Experiencing the rush of my first Pride

Tamsin Wu shares what it was like for her to finally join her first LGBT Pride celebration. “My heart felt full as I relished my first time to participate in a Pride event, walking side by side with fellow LGBTQs and straight allies, fighting and celebrating our right to be heard and seen, to be respected, to be recognized, to be represented, and to just be,” she says.

They tried to bury us.
They didn’t know we were seeds.

This maxim was dancing in my head to the beat of Madonna’s “Express Yourself” booming from some locomotive speaker, as we paraded along the busy streets of Session Road. It was the 10th Baguio Pride event – a festive spectacle and public protest meant to put the LGBTQ community and relevant issues forward. My heart felt full as I relished my first time to participate in a Pride event, walking side by side with fellow LGBTQs and straight allies, fighting and celebrating our right to be heard and seen, to be respected, to be recognized, to be represented, and to just be.

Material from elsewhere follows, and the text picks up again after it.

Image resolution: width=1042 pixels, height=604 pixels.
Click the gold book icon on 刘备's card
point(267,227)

Baguio Pride participants donned on statement shirts, holding up signs and flags echoing current LGBTQ issues, chanting and laughing together, marching purposefully, and some, flamboyantly, all under the metaphoric banner of equality as they blazed on through the heat of the day.

The hot and blinding sunrays did not feel like the flaming furnace of eternal damnation, which bible-thumpers were threatening us about. What was felt was light – like the heavens very warmly kissing into our being with the glorious salvation from every demon that tried to oppress us. The sky shone on us, willing us to go on; resonating our liberty from the stuffy darkness of closets, chasing away the shadows that religious rigidity and closed-minded dogma have cloaked us with.

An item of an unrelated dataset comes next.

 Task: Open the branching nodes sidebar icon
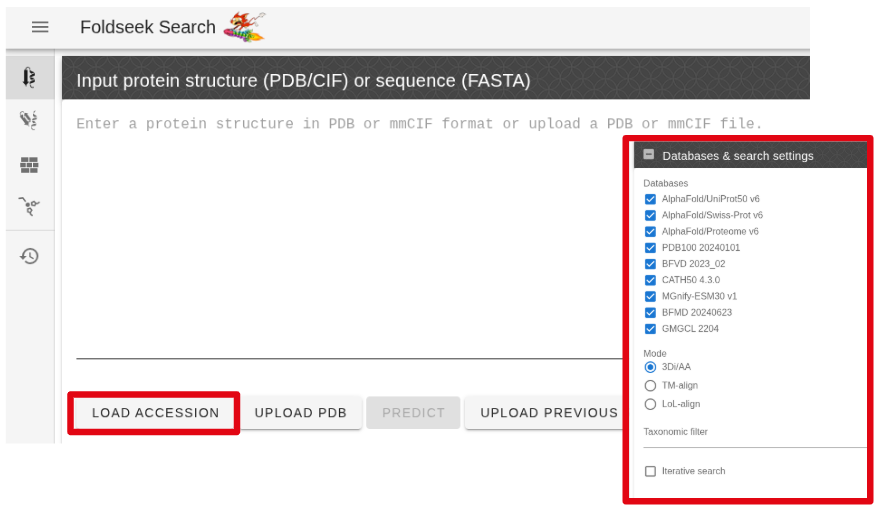click(x=30, y=207)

There were the onlookers standing amusingly and curiously by the sidewalks, as well as people watching as they cross the walkways hanging over us. These eyes were not of the hostile stares from a wrongly cultivated belief that we were unnatural. We didn’t get the harrowing frown from the disapproving, disgruntled status quo. Rather, it was a mix of attentive smiles, nonchalance and quiet understanding.

Or, maybe, gay pride at that moment made me unwary of those who were cursing us as they plunk themselves down on the sides and corners of society’s spiteful ignorance.

A kid was marching alongside her lesbian parents. The rainbow flag was draped on her back. She was also casually sporting rainbow socks and a round rainbow pin. She seemed wise beyond her years and so sure of herself, with the spring in her steps and presence pointing toward an embracing dawn of a better tomorrow.

LGBTQ groups and LGBTQ-friendly organizations dotted Igorot Park as the march ended here. Colorful Pride flags were raised high around the stage that was set against the backdrop of the Cordillera Freedom Monument, an imposing statue signifying the tribal groups who settled in the mountainous region of Northern Luzon. It exuded a magnificent semblance of valor and dignity.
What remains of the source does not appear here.